Endometrial cancer, which begins in the lining of the uterus, is one of the most common cancers in women. Doctors have long known that extra body weight and disordered metabolism raise the risk of this disease, especially for the most frequent subtype called endometrioid endometrial cancer. This study asks a simple but powerful question: can the way tumour cells handle fat help doctors sort patients into clearer risk groups and choose treatments more wisely?

Looking inside tumour fuel use

Cancer cells do not use food like healthy cells do. In the cramped, low-oxygen environment inside a tumour, they often shift toward burning fats and changing their surroundings to support growth. The researchers tapped into large public databases containing genetic readouts from hundreds of tumour samples and normal uterine tissue. They focused on genes involved in how cells make, break down and use fatty acids. By comparing tumour tissue with normal tissue, they found 127 fat-related genes that were switched on or off differently in cancer, hinting that altered fat handling is a hallmark of this disease.

Building a score that separates patients

From this long list, the team used statistical tools to identify a small group of genes whose activity levels tracked with how long patients lived and how long they stayed free of disease. Six genes, including ones that influence cell energy, acidity and lipid processing, were combined into a single “risk score.” Each patient’s tumour received a score based on how strongly these genes were expressed. When patients were split into high- and low-score groups, the two groups showed clearly different survival curves: low-score patients tended to live longer and have their cancer controlled for more years, while high-score patients faced earlier return of disease and death.

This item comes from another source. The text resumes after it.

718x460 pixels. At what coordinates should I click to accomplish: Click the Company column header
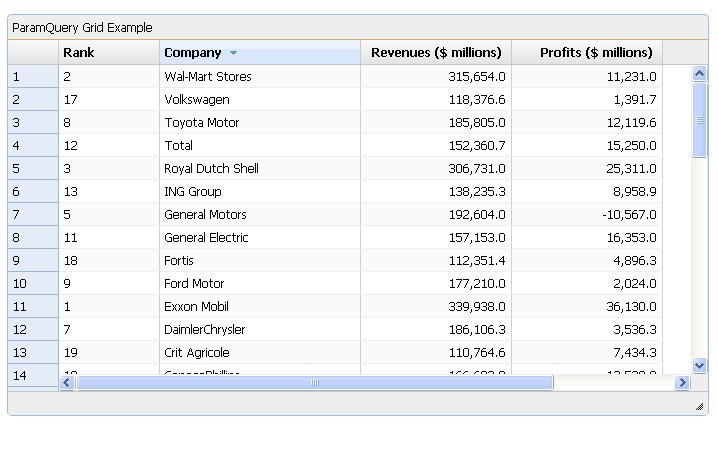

What the score reveals about tumour behaviour

The fat-metabolism score did more than sort patients by outcome. High-score tumours were more likely to carry certain genetic flaws, including defects in DNA repair systems and mutations in the TP53 gene, changes that are often linked to aggressive cancers. These tumours also showed signs of unstable chromosomes and stress during cell division, suggesting that the altered fat pathways are intertwined with deep changes in how tumour cells grow and maintain their DNA. In contrast, low-score tumours were enriched for hormone-related signalling and other pathways more typical of less aggressive, hormone-sensitive disease. Together, this suggests that the score captures a broad biological “personality” of each tumour, not just a few isolated lab values.

Clues for the body’s defenses and for drug choice

The study also examined how the score related to the immune cells that enter the tumour and to potential responses to treatment. High-score tumours showed a pattern of immune features associated with escape from attack, and a computer model predicted that they would be poor candidates for modern immunotherapy drugs that aim to unleash T cells. Low-score tumours, while not obviously packed with attack-ready immune cells, appeared less shielded against immune responses. When the authors modelled how nearly 200 cancer drugs might work in these two groups, they found distinct patterns: some chemotherapies and targeted medicines looked more promising in low-score tumours, while a different set looked better suited to high-score tumours. This hints that a simple gene-based score could one day guide personalised drug choices.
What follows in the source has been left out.